A tracker loan is essentially a variable-rate loan. The interest rate for this type of loan will coincide with the Bank of England or London Interbank Offered rates. It won’t be identical to these rates, but instead will be 1%-3% points higher. The primary benefit of this type of loan is that the interest rate, when it is low, will typically be lower than the average fixed rate. However, there is a downside. The interest rate will eventually increase and sometimes even skyrocket. When it does the latter, a person may have difficulty paying their mortgage. Below we will take a look at when it’s best not to use a tracker loan.
a.
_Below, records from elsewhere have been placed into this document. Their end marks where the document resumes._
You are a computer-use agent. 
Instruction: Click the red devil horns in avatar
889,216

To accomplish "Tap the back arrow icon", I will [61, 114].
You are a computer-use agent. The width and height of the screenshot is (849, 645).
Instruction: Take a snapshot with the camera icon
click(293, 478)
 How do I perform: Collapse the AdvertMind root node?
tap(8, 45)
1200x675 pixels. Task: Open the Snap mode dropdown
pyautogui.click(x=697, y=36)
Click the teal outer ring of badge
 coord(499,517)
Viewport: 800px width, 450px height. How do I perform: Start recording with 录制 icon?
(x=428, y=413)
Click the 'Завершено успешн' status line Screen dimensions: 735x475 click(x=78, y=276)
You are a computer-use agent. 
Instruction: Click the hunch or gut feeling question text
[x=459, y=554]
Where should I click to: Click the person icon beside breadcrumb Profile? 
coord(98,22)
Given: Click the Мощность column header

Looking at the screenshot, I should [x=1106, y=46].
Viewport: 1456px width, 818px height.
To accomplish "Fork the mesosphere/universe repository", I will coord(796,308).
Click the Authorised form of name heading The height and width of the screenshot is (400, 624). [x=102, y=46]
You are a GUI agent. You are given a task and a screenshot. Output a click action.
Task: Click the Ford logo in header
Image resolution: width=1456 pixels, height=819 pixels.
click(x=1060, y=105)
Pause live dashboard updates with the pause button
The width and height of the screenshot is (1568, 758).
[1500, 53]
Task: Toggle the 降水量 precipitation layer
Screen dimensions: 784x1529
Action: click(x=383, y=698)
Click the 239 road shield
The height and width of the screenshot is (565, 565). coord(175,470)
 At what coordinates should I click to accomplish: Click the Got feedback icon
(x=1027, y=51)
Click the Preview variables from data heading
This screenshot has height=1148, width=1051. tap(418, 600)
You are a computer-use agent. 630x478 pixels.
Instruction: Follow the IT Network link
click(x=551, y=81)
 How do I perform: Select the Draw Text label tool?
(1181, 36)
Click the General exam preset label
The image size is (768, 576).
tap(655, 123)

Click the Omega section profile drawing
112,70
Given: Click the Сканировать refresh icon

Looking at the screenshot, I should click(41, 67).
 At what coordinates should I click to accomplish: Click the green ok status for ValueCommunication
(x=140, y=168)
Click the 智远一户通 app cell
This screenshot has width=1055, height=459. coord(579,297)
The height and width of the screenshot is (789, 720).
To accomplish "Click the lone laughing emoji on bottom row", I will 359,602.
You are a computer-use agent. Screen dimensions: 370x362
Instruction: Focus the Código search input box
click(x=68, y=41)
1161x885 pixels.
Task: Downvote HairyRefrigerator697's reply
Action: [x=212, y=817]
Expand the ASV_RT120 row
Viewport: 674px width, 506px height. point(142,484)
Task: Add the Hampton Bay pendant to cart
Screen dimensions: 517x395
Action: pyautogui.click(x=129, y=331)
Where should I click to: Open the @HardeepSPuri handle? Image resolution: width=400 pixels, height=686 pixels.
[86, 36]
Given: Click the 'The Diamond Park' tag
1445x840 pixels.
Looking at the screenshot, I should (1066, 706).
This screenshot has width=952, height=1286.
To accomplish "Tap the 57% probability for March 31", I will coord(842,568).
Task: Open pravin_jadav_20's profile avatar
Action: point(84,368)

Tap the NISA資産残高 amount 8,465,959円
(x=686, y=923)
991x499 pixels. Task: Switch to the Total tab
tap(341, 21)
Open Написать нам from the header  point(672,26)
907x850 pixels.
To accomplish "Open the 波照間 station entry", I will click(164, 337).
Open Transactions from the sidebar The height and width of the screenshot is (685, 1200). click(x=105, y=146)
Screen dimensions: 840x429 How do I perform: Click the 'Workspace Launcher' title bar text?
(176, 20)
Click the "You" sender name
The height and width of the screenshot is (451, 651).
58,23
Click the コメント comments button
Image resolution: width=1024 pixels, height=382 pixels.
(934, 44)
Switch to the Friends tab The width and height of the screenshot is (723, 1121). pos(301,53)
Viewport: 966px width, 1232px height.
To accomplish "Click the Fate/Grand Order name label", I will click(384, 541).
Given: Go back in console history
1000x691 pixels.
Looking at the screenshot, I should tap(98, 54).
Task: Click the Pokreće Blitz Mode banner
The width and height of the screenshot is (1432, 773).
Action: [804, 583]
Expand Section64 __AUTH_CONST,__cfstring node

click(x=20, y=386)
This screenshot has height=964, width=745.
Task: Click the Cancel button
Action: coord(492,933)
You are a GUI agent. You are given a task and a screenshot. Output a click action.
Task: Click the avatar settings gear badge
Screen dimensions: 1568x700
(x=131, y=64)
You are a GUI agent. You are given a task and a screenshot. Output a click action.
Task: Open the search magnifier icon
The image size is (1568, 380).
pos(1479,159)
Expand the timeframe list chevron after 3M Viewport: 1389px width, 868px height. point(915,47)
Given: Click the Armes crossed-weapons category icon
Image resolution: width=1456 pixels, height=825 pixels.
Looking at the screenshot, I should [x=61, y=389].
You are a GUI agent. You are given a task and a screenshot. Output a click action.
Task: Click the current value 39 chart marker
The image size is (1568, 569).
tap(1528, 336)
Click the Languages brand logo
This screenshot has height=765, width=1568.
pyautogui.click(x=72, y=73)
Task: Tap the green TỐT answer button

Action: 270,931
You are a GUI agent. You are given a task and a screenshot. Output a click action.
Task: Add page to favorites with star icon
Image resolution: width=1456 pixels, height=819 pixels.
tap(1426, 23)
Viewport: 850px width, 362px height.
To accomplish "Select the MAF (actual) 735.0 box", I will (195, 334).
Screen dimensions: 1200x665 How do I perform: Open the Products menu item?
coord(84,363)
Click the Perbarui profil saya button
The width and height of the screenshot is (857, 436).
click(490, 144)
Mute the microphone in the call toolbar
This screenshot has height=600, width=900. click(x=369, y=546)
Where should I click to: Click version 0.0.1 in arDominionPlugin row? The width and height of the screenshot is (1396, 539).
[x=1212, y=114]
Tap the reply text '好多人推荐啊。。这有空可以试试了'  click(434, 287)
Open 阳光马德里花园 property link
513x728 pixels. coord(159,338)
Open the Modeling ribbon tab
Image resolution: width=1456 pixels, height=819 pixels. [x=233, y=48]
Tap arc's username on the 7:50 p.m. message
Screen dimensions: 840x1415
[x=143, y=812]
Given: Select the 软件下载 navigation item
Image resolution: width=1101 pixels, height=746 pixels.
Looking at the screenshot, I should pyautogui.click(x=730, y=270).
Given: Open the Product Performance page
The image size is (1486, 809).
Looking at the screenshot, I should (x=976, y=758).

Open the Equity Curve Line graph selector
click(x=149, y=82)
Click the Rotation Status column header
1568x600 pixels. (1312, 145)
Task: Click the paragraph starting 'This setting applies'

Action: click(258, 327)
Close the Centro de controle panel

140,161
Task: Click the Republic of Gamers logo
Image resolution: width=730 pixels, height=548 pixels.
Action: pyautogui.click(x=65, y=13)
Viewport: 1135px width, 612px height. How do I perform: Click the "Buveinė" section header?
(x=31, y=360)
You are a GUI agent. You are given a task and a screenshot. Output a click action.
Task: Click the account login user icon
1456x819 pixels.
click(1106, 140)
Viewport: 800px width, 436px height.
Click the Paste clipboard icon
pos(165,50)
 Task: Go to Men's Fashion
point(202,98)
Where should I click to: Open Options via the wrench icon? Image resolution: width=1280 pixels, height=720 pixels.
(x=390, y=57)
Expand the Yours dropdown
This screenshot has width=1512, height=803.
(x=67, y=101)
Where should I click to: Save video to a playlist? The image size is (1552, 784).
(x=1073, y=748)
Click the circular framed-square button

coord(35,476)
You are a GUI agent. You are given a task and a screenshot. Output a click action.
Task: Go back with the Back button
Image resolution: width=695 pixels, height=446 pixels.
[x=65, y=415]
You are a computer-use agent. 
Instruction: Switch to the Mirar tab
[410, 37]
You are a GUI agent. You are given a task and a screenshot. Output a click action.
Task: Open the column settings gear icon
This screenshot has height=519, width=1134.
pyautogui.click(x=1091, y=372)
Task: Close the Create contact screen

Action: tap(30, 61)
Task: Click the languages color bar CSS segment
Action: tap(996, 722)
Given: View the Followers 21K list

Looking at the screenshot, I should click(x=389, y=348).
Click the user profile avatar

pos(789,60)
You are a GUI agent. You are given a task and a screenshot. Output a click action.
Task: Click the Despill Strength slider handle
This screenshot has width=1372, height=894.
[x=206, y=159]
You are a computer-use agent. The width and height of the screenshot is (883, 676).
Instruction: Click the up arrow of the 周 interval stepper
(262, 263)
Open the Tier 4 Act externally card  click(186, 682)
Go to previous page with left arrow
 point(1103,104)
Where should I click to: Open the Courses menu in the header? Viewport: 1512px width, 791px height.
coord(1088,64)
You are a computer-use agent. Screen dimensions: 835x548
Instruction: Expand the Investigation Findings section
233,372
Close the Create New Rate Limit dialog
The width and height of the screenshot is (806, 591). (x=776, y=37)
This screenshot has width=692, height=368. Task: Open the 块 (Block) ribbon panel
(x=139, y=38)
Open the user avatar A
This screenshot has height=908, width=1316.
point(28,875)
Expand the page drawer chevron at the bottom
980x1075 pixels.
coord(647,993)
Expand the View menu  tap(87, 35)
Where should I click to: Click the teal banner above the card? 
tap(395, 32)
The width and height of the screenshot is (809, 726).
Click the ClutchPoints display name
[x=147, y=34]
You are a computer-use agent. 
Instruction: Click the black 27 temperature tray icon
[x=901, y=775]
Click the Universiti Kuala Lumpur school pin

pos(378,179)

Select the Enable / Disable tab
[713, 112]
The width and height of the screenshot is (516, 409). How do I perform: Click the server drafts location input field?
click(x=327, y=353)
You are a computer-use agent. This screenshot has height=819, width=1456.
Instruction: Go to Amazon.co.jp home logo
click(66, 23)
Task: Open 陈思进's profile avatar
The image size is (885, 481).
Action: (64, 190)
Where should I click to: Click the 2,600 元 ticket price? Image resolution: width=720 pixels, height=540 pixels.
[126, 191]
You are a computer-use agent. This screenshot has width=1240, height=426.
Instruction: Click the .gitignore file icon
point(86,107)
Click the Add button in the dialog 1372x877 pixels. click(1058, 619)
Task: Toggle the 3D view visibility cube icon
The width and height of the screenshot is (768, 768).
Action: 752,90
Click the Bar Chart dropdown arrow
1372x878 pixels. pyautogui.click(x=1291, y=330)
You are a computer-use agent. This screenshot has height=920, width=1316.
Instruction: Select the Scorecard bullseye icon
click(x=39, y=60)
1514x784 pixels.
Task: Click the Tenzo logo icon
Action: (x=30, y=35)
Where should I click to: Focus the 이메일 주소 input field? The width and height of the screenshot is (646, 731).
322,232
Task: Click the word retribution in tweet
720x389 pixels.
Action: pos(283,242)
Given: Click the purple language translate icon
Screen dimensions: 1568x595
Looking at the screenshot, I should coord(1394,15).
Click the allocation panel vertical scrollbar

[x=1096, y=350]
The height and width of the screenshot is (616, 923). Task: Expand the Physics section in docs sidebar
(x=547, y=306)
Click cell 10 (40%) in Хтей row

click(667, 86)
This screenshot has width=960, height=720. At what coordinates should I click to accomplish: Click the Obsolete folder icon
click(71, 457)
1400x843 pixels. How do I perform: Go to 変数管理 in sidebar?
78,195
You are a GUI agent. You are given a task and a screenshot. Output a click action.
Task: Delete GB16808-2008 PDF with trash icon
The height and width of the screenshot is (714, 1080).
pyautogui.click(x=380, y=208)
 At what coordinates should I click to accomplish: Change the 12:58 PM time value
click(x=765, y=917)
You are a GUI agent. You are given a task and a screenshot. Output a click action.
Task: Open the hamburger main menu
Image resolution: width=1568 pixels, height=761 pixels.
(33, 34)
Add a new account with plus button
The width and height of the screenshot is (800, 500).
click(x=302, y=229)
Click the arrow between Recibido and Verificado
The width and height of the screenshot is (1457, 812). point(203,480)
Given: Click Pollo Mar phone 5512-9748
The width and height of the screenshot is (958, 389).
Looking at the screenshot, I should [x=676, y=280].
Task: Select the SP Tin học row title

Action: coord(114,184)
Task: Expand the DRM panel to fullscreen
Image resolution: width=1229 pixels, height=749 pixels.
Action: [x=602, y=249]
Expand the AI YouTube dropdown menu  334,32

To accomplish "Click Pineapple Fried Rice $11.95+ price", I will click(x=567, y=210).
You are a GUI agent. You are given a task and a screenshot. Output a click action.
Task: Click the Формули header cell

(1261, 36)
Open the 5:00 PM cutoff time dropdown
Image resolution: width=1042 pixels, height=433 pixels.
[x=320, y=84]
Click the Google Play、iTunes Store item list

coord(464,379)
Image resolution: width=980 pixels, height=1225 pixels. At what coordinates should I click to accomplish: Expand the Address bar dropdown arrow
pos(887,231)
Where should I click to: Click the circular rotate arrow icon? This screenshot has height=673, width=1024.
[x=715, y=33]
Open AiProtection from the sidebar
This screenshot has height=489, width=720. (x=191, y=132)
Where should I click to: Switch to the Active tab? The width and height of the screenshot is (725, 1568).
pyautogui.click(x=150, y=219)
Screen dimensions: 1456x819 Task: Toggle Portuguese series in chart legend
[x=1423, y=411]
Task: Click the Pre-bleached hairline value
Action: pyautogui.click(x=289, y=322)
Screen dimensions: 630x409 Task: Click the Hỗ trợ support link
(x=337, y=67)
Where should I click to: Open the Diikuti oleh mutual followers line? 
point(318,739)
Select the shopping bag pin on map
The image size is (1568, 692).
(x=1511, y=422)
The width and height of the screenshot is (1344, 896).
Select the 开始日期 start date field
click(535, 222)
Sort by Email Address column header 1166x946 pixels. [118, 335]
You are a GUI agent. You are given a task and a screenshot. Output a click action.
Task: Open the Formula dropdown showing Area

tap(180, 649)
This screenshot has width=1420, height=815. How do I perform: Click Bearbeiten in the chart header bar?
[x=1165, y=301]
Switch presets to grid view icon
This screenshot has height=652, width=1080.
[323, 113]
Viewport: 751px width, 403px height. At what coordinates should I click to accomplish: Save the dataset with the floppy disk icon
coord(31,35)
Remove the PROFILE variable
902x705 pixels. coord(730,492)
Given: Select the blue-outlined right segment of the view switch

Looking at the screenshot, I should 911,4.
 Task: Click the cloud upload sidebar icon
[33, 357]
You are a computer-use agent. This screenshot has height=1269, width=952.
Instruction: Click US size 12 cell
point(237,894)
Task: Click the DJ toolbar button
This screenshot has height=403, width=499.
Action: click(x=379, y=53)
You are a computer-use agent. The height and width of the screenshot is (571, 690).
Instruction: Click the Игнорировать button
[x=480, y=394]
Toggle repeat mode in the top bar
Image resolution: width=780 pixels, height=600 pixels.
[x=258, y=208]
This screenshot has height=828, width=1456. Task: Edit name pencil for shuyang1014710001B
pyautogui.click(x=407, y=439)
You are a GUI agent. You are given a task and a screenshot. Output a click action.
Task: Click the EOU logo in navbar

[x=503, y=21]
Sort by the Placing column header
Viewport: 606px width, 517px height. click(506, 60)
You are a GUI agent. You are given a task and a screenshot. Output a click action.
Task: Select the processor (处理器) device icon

When a person is on a fixed income: When a person is on a fixed income, they don’t have a lot of extra money, money that would be needed if their mortgage loan’s interest rate suddenly and significantly increased, which is a real possibility with a tracker loan. Individuals that don’t have a lot of money in their budget for “extras” should think long and hard before taking out a tracker mortgage loan.
b. When the Bank of England base rates are expected to increase: If the Bank of England’s base rate is predicted to increase, a tracker loan wouldn’t be a good choice. The best time to do so is when the rates are low and forecasted to stay low.
c. When a person is risk adverse: Individuals that are risk adverse are not good candidates for tracker loans. This is because they require borrowers to assume more risk then a fixed loan would require. A fixed loan’s interest rate remains the same and never changes for the entire length of the loan.
Tracker loans aren’t suitable for everyone. Individuals on a fixed or limited budget should avoid them. The same is true of people adverse to risk.